Behaviour of Fluids under strong gravitational field We were being given intro  to fluid dynamics at our school
So the thing that sparked me up is $ g$ in expression of:
Static pressure of fluid
Bernoulli Principle
I am curious how fluids(especially liquids) will behave when they are near or at strong gravitational fields and when they approach
near-implies--> You may not be on the body but  within distance $\epsilon$ such that $g$ of the body is not quite appreciably different from the maximum acceleration  due to gravity of body.
approach-implies--> AT some distance such that $g$ is increasing gradually or at some certain rate/
I suspect as the liquid approaches it may turning rigid.Something like the rate at which it turn rigid or loses it properties of fluid/liquid.This rate may affect quite of its properties(sorry i don't mathematical background or graduate physics background..I can only speculate as high school studentt)
But the things is this may be only the case for uber-strong gravitational fields such as those of blackholes
But what about massive structure?(think of stars having millions times mass than sun..exaggertaion?) which may not have $g$ like black holes but they are appreciably strong?
Since the strong gravitational field brings appreciable compressability therefore things like Bernouili might not be applicable
What incites me more is whether fluid(mainly liquids) will have different demeanour with boundary(as in contained in some container) and without boundary 
Will the geometery of boundary affect fluid?
I know this situation will be titled as illegal use of artistic licences at PhysSE but who know what potential-eenrgy black magic may craft dark things  out there in wild universe out there.  
Envision a situation that  $g$ is changing with respect to time and periodic then how liquid might behave(think of a massive body passing near fluid for certain period of time after a certain interval)
These are some of things that buggs me for now
Can somebody enlighten us  on this?
 A: A lot of work has been done in relativistic hydrodynamics and fluid dynamics, as well as relativistic kinetic theory.

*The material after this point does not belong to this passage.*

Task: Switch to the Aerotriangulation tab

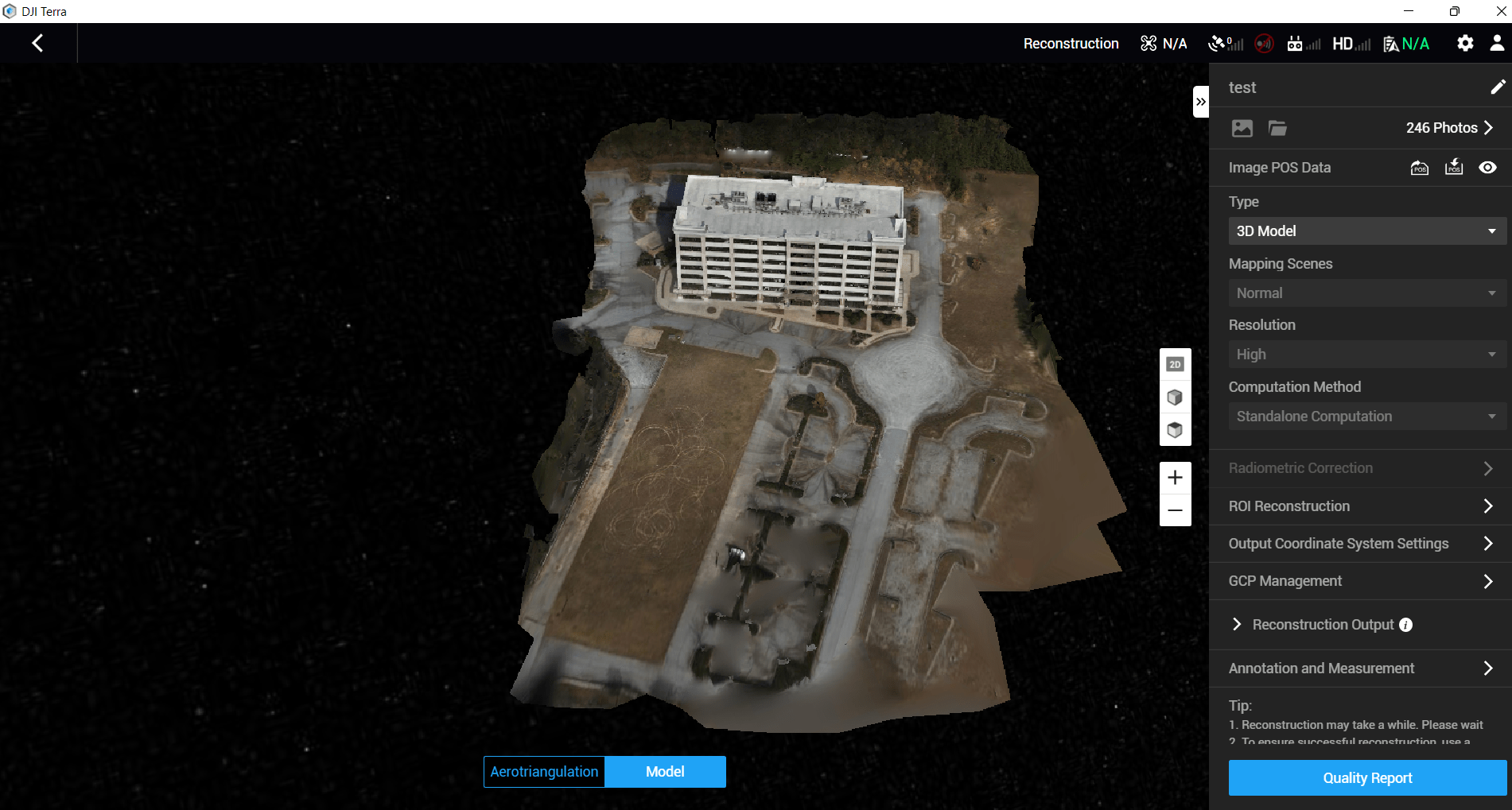Action: (x=544, y=772)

Both for special and general relativity. A couple reviews are below, and you'd get a general idea, but it's not straightforward.
Relativistic fluids are used to model matter and radiation in dense and collapsing stars (neutron stars, black holes collapsing), and that includes then how they behave in a gravitational field which they also create. So it is a very nonlinear problem. It is also used for instance to model cosmology, the matter and radiation density, pressure and shear/stress of the matter and radiation in the universe, in large scale. From that we know for instance how the cosmological expansion of the universe affects the matter and radiation densities over time.
In strong gravity, i.e. General Relativity, it is not easy to solve for any complicated fluid models, so usually one picks equations of state (density as function of pressure and temperature for instance, in the fluid, dependent on what kind of fluid it is) to model,it, and can get some analytical and if not numerical solutions. One of the earliest models of collapse is the TOV equation (you can google it) for collapse, where they assumed a pressureless fluid. For effects like turbulence it is hard to obtain analytical solutions, and so they tend to be numerical ones or small perturbations off a base solution.